Lobbyists need not apply?

An online portal where interested potential administration hires can submit their information asks whether the person is “a registered lobbyist or have you been a registered lobbyist in the past 24 months?” The Biden-Harris transition also has stressed its intention to hire a racially diverse team across the executive branch. 

Jeff Hauser, who runs the Revolving Door Project, says this is a “moment we’ve been preparing for for quite a while” and he has been aggressively pushing the nascent administration to keep out not just recently registered lobbyists but also others with a corporate background, including unregistered lobbyists or corporate executives who seek to influence public policy. 

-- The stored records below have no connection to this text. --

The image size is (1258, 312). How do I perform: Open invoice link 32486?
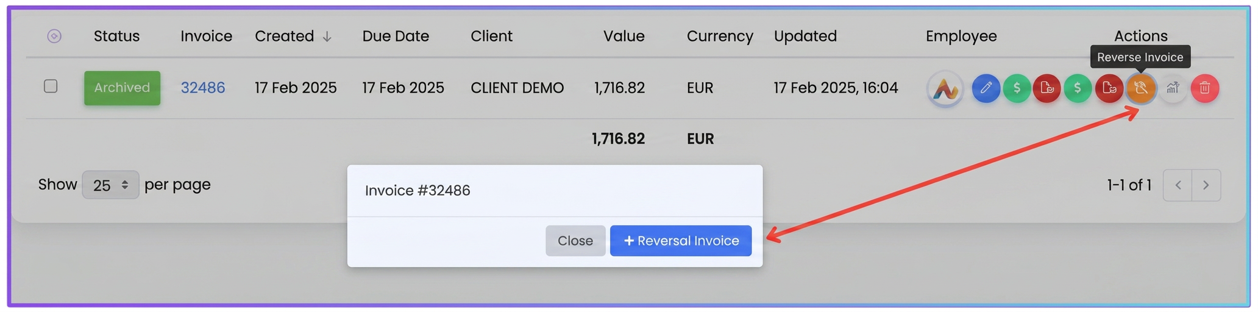pyautogui.click(x=203, y=88)
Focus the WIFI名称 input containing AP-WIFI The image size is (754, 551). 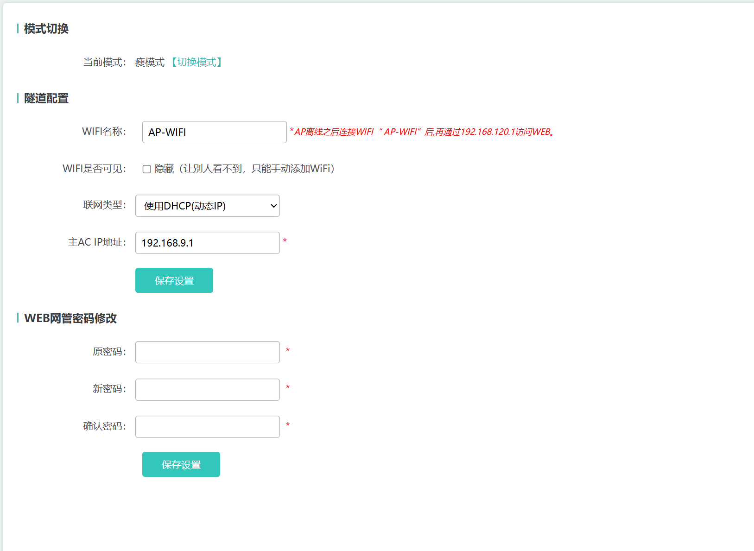point(214,132)
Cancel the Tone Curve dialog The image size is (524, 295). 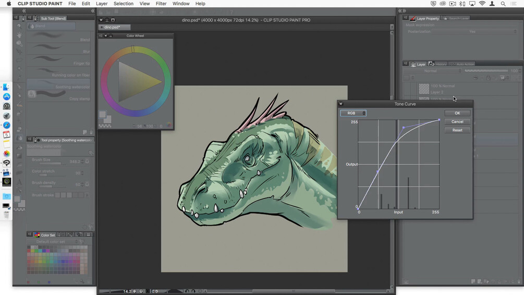[x=457, y=122]
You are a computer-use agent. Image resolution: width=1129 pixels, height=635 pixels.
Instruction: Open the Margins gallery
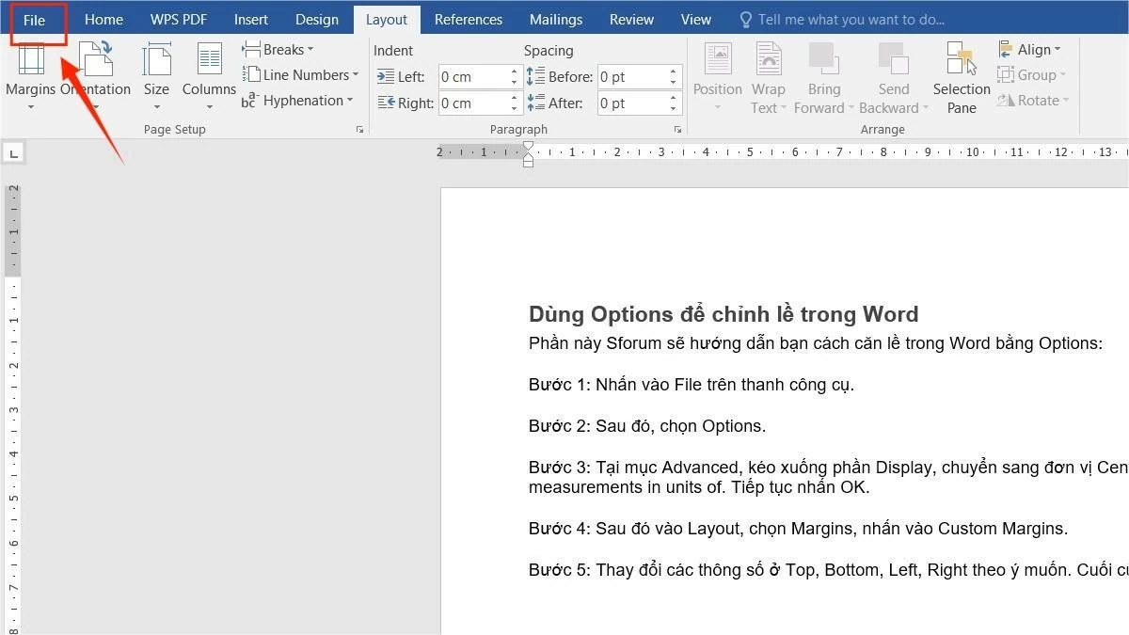click(31, 75)
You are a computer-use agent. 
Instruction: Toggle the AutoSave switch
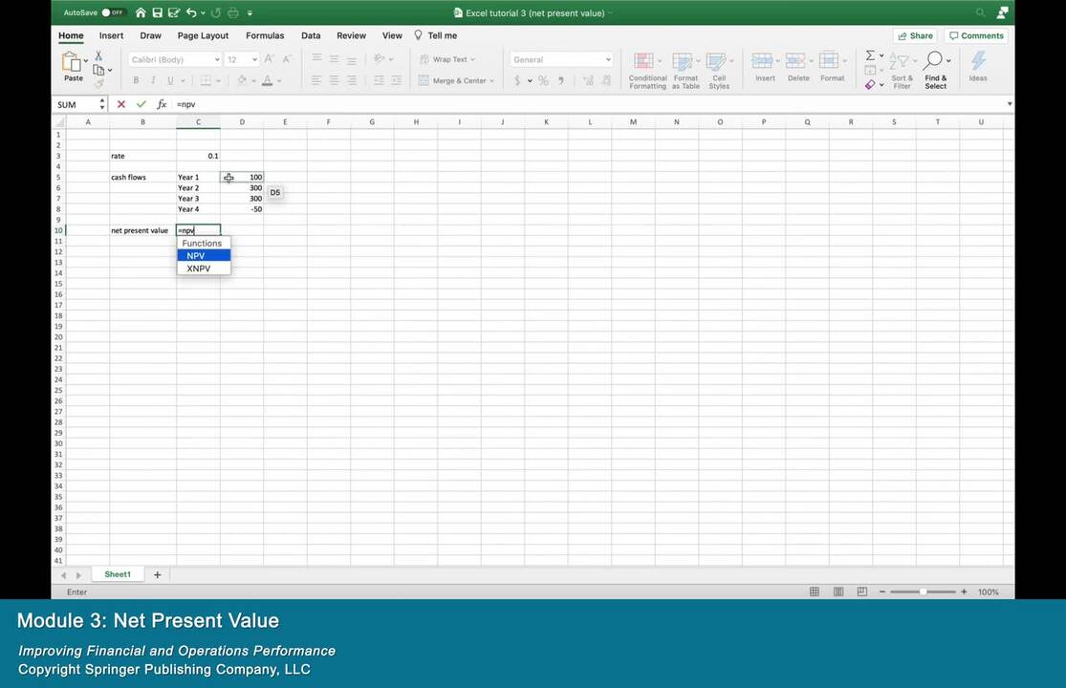click(113, 12)
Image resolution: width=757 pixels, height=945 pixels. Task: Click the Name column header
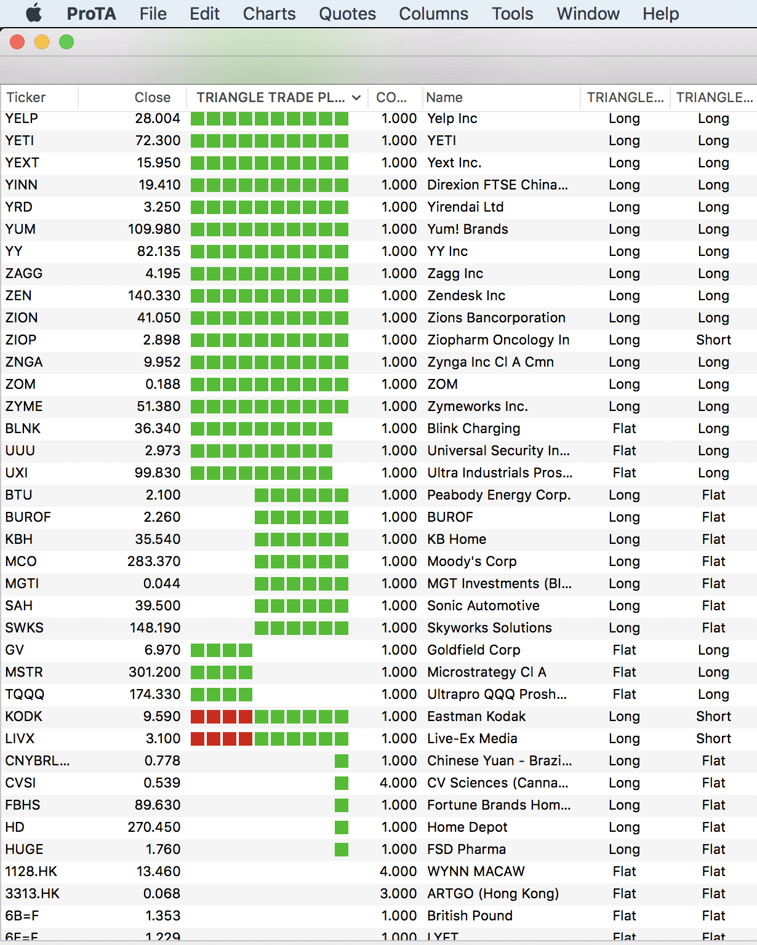[x=444, y=98]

He and his allies are working on a draft executive order that runs eight pages in a Google document and would include an ethics pledge, a revolving door ban and restrictions that would limit departing Biden administration officials from some lobbying activities for five years.  

Their ban on incoming aides would differ from the Obama administration’s, however, because that policy applied to lobbyists for unions and liberal nonprofit organizations, and Hauser argues there should be a distinction based on type of client.

“We entirely reject public interest lobbyists being used as human shields by corporate lobbyists,” Hauser said. “We don’t think lobbying is bad, we think corporate lobbying is bad.”

The future Biden administration isn’t the only venue for this disagreement among Democratic constituencies. Hauser’s group and more than 60 others sent a letter Monday to House Democrats, who are selecting their committee heads and leaders, urging rejection of any members for leadership positions and some committee gavels if the lawmaker accepted donations in excess of $200 from executives, lobbyists and PACs in the fossil fuel, food, agribusiness and financial services sectors, according to the letter. 

As that would disqualify most of House Democrats’ leadership slate, it is likely to be ignored — but it offers a marker for the demands of progressive activists as Democrats navigate their party’s internal divisions. 

Still, even with all the internal conflict and pressure on the Biden team, corporate lobbyists say they already feel as if the incoming administration has an open ear. 

“We’re hopeful that we won’t find ourselves in tension with the Biden administration, but we know there are likely to be areas of disagreement,” Joshua Bolten, president and CEO of the Business Roundtable, said during a call with reporters Tuesday. “We think this will be an administration that will listen to different points of view and give us a fair shot to make our case.”